Chaht-tour-ANG-ah don-DAHS-ah-nah – four-limbed staff pose
CHATUR= four; ANGA= limb; DANDA= a stick or staff

 

 

Four-limbed staff pose is one of the most common Yoga Poses. Beginners who want to learn Yoga Poses can easily practice this Yoga Pose as it is one of the most easy to learn Yoga poses.

Intention

There are some Yoga Poses which has common intentions.

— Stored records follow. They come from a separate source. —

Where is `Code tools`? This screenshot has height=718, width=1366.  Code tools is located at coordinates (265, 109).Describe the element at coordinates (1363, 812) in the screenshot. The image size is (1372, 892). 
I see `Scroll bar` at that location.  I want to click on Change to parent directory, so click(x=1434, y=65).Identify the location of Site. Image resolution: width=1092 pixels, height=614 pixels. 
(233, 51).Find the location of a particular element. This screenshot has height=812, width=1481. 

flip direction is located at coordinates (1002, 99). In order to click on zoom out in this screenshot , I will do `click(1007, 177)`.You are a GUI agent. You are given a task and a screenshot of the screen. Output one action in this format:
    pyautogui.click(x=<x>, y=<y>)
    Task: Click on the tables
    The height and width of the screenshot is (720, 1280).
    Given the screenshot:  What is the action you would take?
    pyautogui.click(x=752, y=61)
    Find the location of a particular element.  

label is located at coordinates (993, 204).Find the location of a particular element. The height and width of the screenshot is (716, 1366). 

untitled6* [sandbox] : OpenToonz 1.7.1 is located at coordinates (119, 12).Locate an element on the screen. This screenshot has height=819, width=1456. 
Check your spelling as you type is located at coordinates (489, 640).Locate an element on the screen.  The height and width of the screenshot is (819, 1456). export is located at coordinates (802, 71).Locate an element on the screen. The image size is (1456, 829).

Four-limbed staff pose and cat pose are the Yoga Poses which have some common intentions including increase the circulation of blood and strengthen the arms.
  • To create Maha Bandha and a strong central core within the torso
  • To gain control and strengthen the arms from the scapulas to the wrists

Benefits

There are some Yoga Poses which have some common benefits. Cat Pose, Four-limbed staff pose, Downward Facing Dog Pose are some Yoga Poses which have some common benefits.
  • Applies Mula, Uddiyana and Jalandhara Bandhas to create Maha Bandha, the great lock
  • Creates and develops a strong internal core
  • Opens the carpel tunnel and releases tension in the wrists
  • Strengthens the arms and upper body
  • Learn to control the movements of the scapulas
  • Strengthens the abdominal muscles
  • Stretches the tendons and the palma fascia tissue of the hands

Contraindications

  • Carpel tunnel syndrome
  • Shoulder injuries
  • Menstruation
  • Advanced pregnancy
  • Sciatica

Teaching technique

  1. Lie prone on the mat and press the palms into the floor underneath the shoulders
  2. Dorsiflex the toes towards the shins, draw the knee caps upward and lock the knees
  3. Exhale creating Mula Bandha then inhale creating Uddiyana Bandha and Jalandharabandha drawing the spine into horizontal alignment with the pelvis
  4. Exhale pushing the hands into the floor, straighten the arms locking the elbows and lift the body with the spine aligned correctly into the plank pose
  5. Inhale and lower the body by releasing muscle tension in the arms, bending the elbows, keeping the spine aligned with the pelvis into Chaturanga asana
  6. Hold chaturanga asana with the body parallel to the floor with maha bandha to create a strong core

Modifications

Most of the Yoga Poses have some modifications and one should know these modifications.
  • When the arms are unable to lift the weight of the entire body from the floor, bend the knees and lift from the knees not the feet.
  • If the wrists are injured or overly stressed the hands can be used as fists to support the body weight and protect the wrist.
  • The plank pose can be used to practice the separate Bandhas, the creation of Maha Bandha and the arm strength and control needed for Chaturanga.

Common misalignments

  • Mula Bandha is released allowing the pelvis to tilt creating a lordotic lumbar curve.
  • The elbows are allowed to flare outwards from the ribcage.
  • The scapulas are forgotten, not controlled and allowed to find their own resting place.
  • The abdominal muscles are relaxed releasing the core.
  • The elbows are not aligned with the wrists.
  • The hands are softened allowing the fingers to relax on the floor.

Counter pose

Some Yoga Poses have counter Yoga Poses. Balasana is the counter pose to release tension in the spinal muscles of the spine and to calm the breath.